It might be argued that, in comparing Gifford’s book with the works of right-wing conspiracy theorists like Soref and Greig, I am guilty of the same smear tactic that I accuse Gifford of using — imputing guilt by association.

And I must plead guilty to the charge, and also acknowledge that Gifford does try to qualify some of his more far-fetched accusations more than Soref and Greig do, though he usuallly nullifies it in the following paragraph by writing as if his previously qualification makes no difference to the organisation converned being part of a great right-wing conspiracy.

The moral of the story is, of course, that one should read books like Gifford’s critically, and reviews like mine no less critically.

5 Comments leave one →
  1. Thomas permalink
    29 March 2010 7:43 pm

    Wife M. wishes to emphasise that her name begins with an M. 🙂 I think I have this book.
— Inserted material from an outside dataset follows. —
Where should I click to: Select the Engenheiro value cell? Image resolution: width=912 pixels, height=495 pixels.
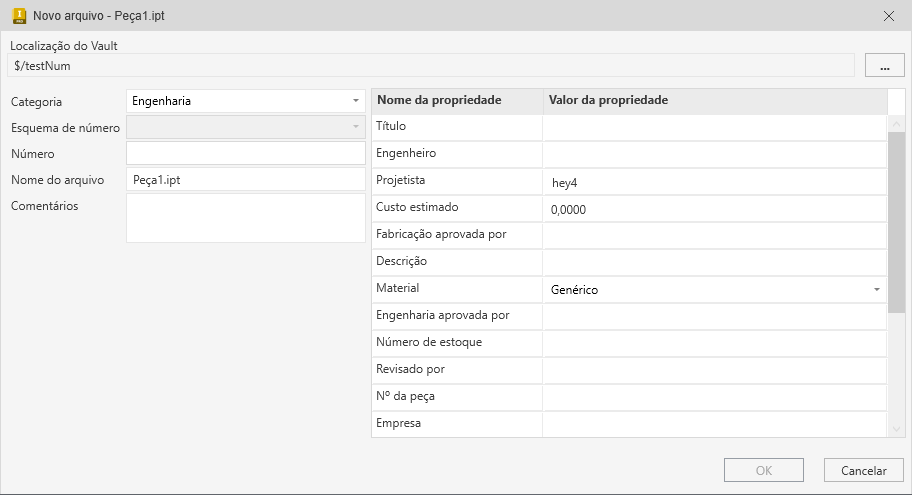tap(714, 154)
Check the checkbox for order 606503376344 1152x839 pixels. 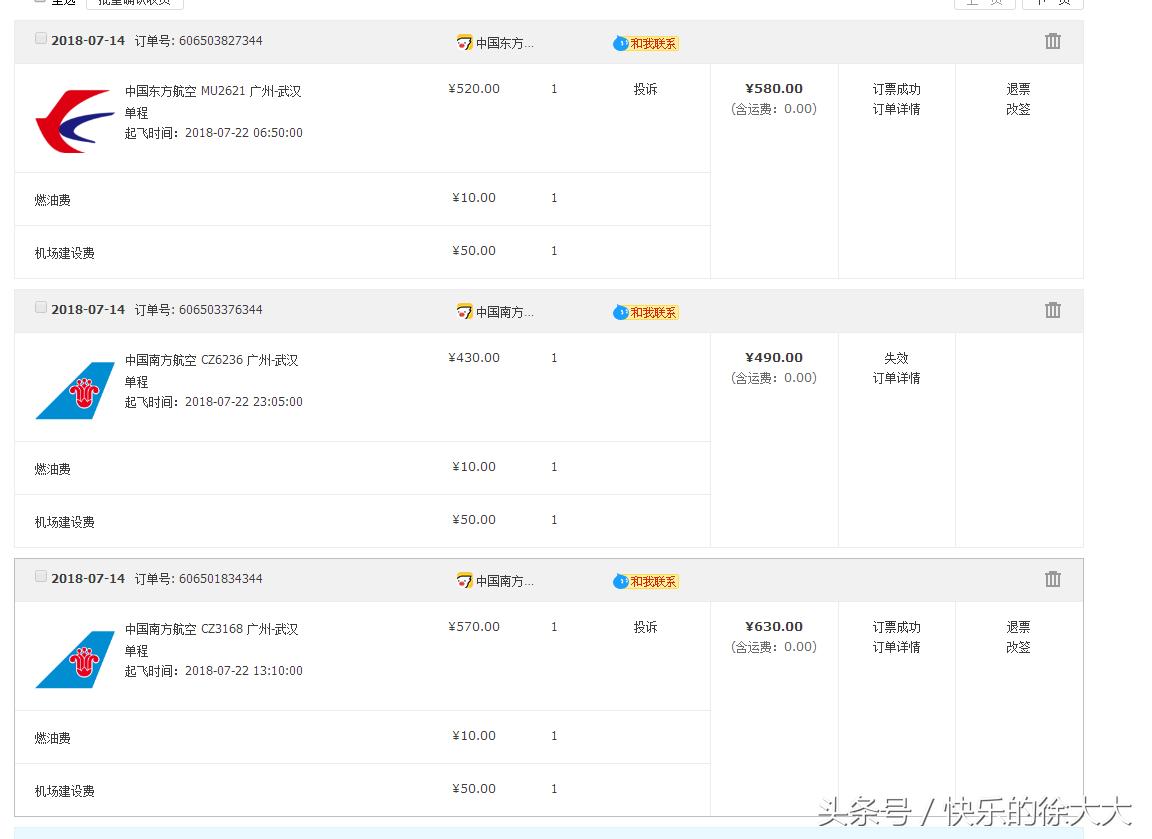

I was surprised how much information Gifford was able to ferret out.

    • 30 March 2010 1:18 am

      Is wife M a conspirator or a theorist — that is the question 🙂

      • 30 March 2010 7:40 pm

        I suspect that she’s been subverting both the conspirators and the theorists. 😉

  2. 30 March 2010 4:57 pm

    P.S. As a matter of interest, I found this on the Internet …

    The 2010 Easter Date applies to the western calendar (Catholic and Protestant Churches), and also to the The Eastern Orthodox church. This is an unusual event since the two branches of Christianity have different methods for calculating the correct date for Easter. There are only a few years each century when the Easter dates match like this so Easter 2010 is seen as extra special.

    • 30 March 2010 8:06 pm

      They usually coincide every 4-5 years, but this is the first time,. to my knowledge, that they will coincide for two years running – in 2010 and 2011.